Corollary 3.5.1.25. Let $f: X \rightarrow Y$ be a morphism of Kan complexes and let $n$ be an integer. The following conditions are equivalent:
The morphism $f$ is $n$-connective.
For every morphism of Kan complexes $Y' \rightarrow Y$, the projection map $Y' \times _{Y}^{\mathrm{h}} X \rightarrow Y'$ is $n$-connective.
For every vertex $y \in Y$, the homotopy fiber $\{ y\} \times ^{\mathrm{h}}_{Y} X$ is $n$-connective
Proof. Using Proposition 3.4.0.9, we can reduce to the case where $f$ is a Kan fibration.
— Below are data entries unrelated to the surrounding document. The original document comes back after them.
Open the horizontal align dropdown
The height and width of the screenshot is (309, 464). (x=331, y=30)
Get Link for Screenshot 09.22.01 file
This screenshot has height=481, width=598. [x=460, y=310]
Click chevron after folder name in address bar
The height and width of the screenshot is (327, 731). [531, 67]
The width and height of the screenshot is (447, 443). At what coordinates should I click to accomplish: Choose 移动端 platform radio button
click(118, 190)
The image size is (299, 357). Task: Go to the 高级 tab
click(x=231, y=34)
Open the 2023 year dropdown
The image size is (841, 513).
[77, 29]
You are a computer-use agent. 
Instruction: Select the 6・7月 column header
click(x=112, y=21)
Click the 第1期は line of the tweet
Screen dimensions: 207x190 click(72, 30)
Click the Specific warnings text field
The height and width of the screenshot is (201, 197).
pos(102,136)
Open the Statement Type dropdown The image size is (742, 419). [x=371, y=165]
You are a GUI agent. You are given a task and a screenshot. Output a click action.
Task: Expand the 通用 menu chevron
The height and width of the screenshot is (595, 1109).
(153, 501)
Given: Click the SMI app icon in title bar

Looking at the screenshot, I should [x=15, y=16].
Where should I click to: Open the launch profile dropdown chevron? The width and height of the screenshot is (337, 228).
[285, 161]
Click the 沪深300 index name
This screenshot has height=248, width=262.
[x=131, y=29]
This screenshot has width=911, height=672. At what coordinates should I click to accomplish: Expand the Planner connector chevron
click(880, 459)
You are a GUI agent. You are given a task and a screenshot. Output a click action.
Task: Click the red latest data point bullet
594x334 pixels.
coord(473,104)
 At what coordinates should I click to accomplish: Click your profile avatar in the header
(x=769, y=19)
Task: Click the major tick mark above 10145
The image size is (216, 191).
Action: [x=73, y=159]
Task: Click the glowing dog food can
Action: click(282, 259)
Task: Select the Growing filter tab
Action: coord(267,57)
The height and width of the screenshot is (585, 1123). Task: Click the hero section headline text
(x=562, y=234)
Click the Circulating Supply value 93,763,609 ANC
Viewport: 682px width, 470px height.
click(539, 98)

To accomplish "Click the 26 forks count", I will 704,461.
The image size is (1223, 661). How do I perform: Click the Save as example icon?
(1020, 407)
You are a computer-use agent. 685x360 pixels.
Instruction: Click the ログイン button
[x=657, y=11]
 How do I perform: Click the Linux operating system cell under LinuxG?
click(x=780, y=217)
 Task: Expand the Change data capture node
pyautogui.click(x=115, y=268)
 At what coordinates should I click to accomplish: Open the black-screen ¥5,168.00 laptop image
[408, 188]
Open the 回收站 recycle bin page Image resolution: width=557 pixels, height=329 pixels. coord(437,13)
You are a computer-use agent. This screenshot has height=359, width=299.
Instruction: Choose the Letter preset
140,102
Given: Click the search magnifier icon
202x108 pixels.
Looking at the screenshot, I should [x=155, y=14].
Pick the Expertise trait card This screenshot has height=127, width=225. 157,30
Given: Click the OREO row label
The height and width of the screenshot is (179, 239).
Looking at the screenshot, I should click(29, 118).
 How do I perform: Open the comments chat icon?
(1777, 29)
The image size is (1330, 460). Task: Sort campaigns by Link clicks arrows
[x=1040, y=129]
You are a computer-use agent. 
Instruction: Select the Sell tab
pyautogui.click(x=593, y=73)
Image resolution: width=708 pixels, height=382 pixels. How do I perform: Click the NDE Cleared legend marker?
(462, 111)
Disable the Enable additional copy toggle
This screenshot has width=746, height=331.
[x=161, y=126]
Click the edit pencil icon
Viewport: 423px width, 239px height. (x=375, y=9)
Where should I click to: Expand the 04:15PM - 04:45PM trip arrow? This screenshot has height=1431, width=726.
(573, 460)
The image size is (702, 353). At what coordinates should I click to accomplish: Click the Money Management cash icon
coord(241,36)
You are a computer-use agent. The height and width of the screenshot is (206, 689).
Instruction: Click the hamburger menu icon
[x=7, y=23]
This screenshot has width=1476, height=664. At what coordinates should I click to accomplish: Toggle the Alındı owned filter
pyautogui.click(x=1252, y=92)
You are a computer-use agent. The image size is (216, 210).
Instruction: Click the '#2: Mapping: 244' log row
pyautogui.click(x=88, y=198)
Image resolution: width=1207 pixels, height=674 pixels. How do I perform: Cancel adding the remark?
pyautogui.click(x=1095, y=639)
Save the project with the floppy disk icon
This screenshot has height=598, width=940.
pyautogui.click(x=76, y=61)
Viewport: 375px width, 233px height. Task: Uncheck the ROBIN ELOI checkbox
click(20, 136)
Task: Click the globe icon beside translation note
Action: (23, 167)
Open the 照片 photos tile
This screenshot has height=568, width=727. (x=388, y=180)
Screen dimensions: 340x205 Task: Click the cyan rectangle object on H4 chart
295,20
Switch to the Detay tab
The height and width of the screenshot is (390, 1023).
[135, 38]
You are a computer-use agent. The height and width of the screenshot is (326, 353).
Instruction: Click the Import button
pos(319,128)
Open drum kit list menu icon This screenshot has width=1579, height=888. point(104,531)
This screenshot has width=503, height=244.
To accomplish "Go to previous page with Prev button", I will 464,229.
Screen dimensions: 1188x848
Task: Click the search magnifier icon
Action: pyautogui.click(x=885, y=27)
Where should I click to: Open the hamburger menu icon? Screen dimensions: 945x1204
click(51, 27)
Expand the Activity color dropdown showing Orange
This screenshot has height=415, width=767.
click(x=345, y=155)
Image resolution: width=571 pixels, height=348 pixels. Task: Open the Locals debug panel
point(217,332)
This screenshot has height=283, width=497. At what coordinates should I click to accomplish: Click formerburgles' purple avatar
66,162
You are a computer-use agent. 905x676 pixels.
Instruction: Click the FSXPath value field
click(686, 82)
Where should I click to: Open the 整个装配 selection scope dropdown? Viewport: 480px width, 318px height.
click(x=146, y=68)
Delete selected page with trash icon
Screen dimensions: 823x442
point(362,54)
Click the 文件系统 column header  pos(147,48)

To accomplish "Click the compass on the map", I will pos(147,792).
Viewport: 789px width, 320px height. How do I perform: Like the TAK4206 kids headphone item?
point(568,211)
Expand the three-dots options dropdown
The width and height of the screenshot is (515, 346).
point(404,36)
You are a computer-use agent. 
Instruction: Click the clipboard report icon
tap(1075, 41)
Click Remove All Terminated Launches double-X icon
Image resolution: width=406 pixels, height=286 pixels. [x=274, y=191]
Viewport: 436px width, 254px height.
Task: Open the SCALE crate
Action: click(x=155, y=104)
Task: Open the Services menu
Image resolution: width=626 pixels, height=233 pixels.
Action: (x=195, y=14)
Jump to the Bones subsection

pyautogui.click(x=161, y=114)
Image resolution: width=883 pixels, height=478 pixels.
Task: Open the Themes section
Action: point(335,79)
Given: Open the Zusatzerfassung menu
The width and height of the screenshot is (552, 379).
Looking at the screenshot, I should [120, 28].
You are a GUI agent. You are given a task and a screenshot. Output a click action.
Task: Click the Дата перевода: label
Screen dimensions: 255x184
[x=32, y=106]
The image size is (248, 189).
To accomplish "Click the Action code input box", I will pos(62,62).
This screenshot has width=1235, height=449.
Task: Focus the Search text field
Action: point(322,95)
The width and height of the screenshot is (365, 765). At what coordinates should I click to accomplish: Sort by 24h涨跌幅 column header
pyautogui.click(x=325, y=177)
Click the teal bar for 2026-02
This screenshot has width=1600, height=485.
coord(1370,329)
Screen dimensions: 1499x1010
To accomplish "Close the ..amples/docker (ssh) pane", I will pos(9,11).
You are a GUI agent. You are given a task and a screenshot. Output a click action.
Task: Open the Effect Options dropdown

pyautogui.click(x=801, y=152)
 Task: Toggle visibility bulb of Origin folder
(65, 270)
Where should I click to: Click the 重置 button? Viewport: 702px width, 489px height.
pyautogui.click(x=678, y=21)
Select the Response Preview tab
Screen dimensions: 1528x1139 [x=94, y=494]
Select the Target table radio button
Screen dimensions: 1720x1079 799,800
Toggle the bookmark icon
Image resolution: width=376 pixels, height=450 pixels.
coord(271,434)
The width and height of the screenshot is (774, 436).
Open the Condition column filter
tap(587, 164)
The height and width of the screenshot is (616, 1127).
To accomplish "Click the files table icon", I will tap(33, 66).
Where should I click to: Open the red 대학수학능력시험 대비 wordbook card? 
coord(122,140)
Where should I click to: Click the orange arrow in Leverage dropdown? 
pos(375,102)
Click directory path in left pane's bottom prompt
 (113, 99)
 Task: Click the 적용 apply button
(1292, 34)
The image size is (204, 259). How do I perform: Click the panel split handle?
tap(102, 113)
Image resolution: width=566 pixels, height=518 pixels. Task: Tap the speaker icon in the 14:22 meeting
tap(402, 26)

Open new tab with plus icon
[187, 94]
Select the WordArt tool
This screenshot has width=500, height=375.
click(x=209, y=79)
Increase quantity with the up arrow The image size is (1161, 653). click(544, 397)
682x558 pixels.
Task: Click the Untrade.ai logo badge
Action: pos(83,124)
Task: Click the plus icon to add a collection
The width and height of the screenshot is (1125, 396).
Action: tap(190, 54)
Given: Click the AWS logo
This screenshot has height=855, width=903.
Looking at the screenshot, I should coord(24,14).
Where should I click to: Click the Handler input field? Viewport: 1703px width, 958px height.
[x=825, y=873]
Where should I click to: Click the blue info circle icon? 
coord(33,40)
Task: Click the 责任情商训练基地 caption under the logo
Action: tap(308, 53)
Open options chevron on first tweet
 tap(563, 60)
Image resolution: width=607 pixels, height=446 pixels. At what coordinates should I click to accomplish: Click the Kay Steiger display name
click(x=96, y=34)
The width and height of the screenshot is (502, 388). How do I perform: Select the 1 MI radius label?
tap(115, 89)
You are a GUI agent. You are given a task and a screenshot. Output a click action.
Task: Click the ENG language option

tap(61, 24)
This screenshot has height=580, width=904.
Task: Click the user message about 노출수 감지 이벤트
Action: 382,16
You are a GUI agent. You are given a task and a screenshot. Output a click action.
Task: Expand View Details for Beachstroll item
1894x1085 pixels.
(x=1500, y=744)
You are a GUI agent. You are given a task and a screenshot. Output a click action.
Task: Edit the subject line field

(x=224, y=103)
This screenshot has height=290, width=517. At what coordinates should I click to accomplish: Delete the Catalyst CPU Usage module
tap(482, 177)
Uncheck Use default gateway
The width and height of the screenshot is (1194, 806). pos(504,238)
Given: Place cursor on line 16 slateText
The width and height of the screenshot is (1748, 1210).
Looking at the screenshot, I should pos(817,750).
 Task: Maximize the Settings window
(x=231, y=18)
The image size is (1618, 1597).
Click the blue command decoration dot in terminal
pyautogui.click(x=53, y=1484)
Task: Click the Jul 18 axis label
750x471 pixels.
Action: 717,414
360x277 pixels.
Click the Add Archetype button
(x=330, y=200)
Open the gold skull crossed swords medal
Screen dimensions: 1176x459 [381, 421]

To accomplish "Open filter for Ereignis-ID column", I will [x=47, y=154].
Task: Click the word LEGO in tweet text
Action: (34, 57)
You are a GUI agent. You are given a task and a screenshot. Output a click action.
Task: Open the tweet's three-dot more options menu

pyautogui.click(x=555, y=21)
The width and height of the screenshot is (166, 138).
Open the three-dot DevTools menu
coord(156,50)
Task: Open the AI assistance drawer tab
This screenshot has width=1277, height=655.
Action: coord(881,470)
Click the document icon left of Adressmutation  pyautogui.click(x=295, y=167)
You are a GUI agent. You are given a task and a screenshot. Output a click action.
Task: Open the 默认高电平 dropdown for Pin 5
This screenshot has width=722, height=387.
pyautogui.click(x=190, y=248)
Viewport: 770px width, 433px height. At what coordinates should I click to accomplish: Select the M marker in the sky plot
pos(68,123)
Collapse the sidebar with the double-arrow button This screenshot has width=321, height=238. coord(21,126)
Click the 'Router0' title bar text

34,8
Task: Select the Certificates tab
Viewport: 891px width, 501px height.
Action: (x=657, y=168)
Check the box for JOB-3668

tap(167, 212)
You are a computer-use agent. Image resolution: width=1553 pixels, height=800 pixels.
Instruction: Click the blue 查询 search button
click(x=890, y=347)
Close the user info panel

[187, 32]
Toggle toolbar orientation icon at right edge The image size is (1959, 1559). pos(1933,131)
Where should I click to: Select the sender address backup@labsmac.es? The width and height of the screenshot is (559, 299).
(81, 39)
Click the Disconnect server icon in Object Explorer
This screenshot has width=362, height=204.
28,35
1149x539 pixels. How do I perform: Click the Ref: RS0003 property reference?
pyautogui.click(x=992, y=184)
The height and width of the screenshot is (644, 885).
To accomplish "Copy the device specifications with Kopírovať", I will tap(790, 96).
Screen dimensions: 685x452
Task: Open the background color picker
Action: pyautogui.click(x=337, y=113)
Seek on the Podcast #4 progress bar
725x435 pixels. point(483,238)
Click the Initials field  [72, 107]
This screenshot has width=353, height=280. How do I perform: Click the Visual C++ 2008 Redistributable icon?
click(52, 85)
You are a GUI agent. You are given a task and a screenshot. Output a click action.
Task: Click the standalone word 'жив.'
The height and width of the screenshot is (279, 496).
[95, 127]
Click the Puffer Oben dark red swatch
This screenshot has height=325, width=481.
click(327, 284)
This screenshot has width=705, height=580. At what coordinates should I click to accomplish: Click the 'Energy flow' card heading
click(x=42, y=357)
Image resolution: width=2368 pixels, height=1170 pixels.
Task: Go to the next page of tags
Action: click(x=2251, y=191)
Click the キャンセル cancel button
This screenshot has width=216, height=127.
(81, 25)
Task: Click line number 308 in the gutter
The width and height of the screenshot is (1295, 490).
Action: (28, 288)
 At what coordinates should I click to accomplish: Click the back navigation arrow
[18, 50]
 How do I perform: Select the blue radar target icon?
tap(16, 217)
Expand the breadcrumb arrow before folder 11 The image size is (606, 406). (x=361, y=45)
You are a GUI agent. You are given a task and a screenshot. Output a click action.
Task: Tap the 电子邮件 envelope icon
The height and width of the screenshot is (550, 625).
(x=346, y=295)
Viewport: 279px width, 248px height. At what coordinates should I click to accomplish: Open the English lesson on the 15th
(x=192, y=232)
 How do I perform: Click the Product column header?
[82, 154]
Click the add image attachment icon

In this case, we can use Proposition 3.4.0.7 to reformulate conditions $(2)$ and $(3)$ as follows:
For every morphism of Kan complexes $Y' \rightarrow Y$, the projection map $Y' \times _{Y} X \rightarrow Y'$ is $n$-connective.
For every vertex $y \in Y$, the fiber $\{ y\} \times _{Y} X$ is $n$-connective.
The equivalence $(1) \Leftrightarrow (3')$ now follows from Proposition 3.5.1.22, and the equivalence $(1) \Leftrightarrow (2')$ from Corollary 3.5.1.24 $\square$